[BEGIN Material for this exercise]

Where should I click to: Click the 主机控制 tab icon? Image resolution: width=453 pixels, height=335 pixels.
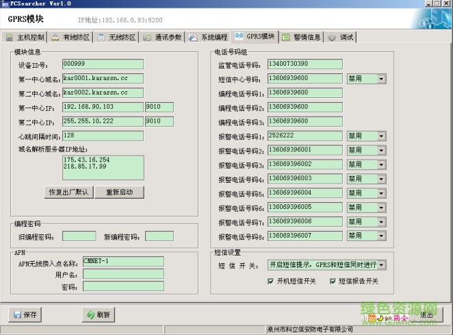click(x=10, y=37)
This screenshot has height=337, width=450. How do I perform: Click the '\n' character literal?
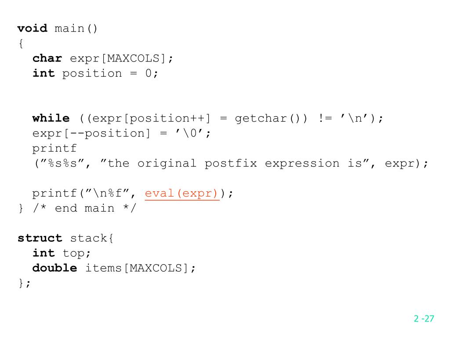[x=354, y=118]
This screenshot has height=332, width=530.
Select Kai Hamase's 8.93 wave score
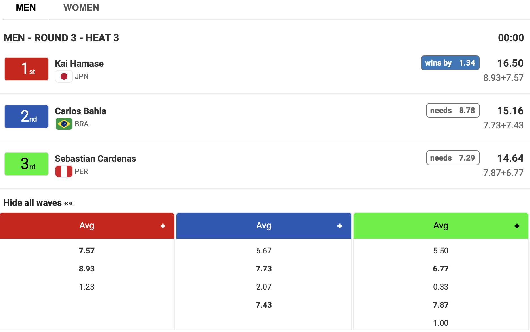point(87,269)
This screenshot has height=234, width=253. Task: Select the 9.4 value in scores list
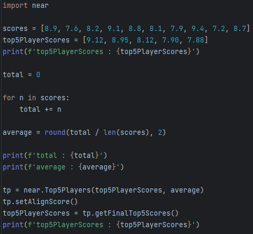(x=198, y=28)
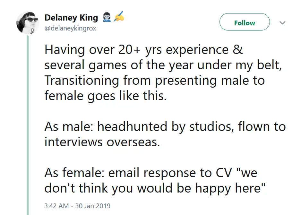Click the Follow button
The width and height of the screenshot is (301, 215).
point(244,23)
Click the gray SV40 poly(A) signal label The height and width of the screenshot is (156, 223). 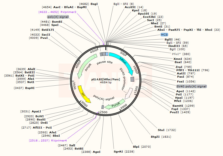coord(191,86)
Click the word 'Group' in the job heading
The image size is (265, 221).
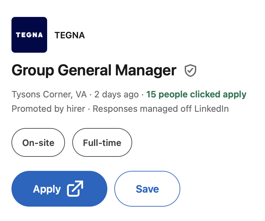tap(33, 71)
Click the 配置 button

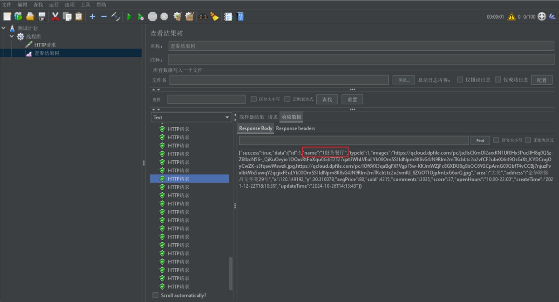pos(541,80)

[END Material for this exercise]
[BEGIN Material for this exercise]

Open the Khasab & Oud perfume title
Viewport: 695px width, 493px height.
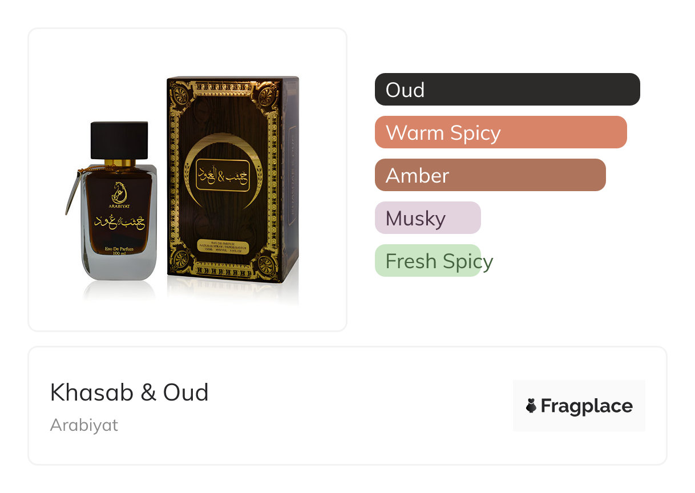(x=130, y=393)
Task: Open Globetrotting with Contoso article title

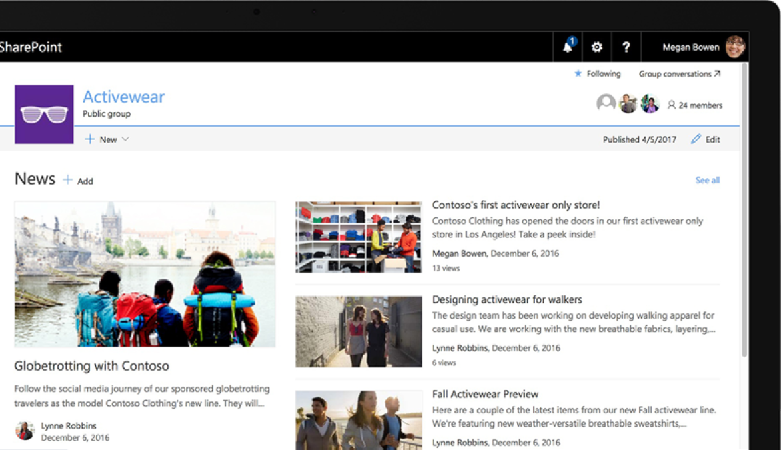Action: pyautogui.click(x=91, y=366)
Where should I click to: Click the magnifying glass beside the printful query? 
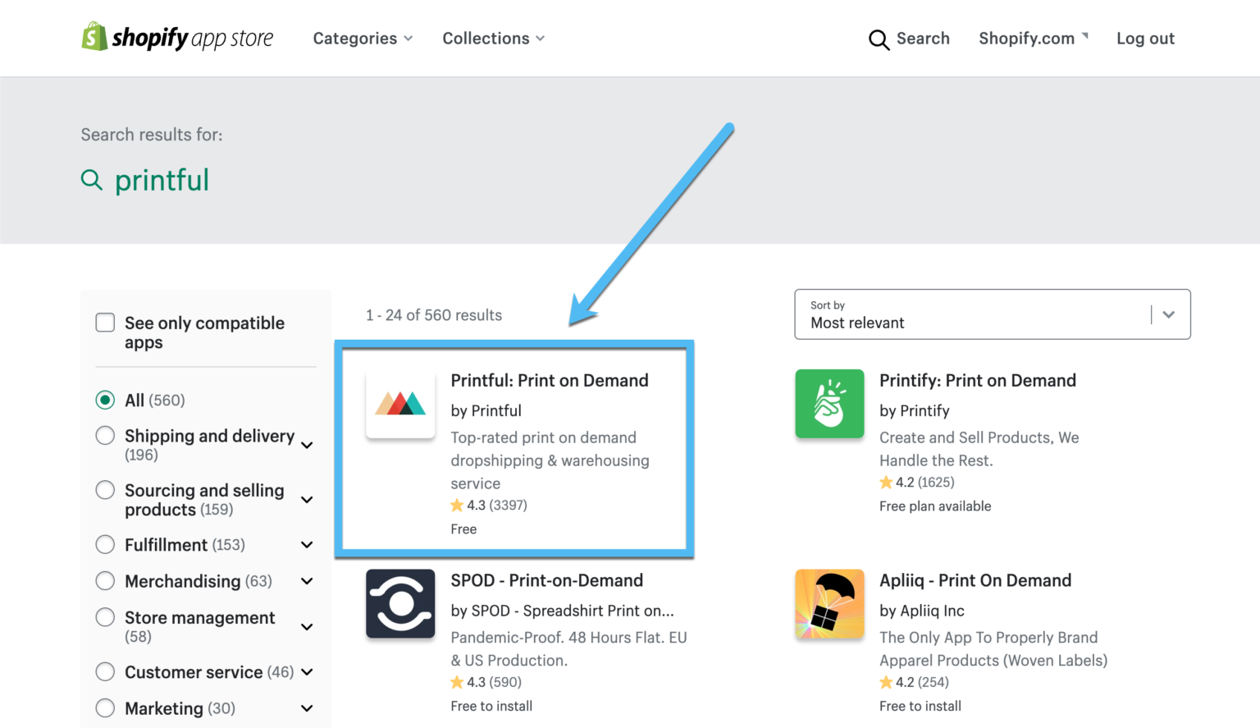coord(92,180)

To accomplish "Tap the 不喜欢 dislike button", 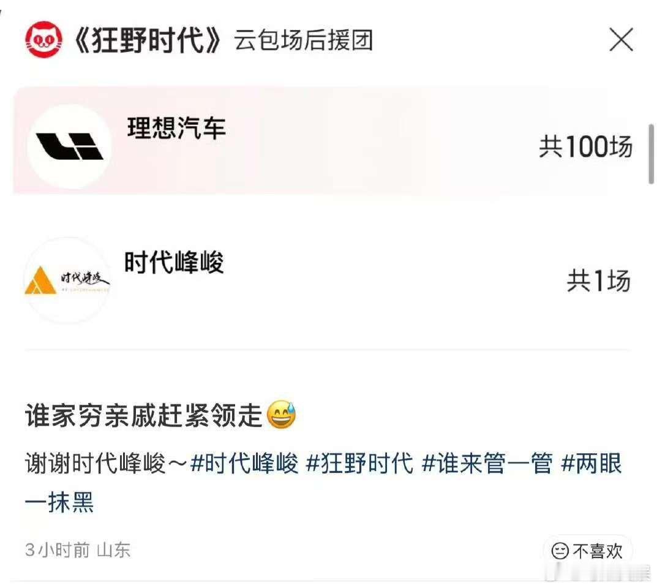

[END Material for this exercise]
[BEGIN Material for this exercise]

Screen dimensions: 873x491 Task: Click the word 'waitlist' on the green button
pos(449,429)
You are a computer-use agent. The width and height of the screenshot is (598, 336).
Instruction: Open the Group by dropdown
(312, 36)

[END Material for this exercise]

● **Problem statement**:
Copy the data word for word, starting with the line that contains "Open the Khasab & Oud perfume title" and going on through the line that contains "the 不喜欢 dislike", and leave the pictures out of your copy.

● **Task solution**:
Open the Khasab & Oud perfume title
Viewport: 695px width, 493px height.
(x=130, y=393)
Task: Open Globetrotting with Contoso article title

Action: pyautogui.click(x=91, y=366)
Where should I click to: Click the magnifying glass beside the printful query? 
coord(92,180)

To accomplish "Tap the 不喜欢 dislike button", 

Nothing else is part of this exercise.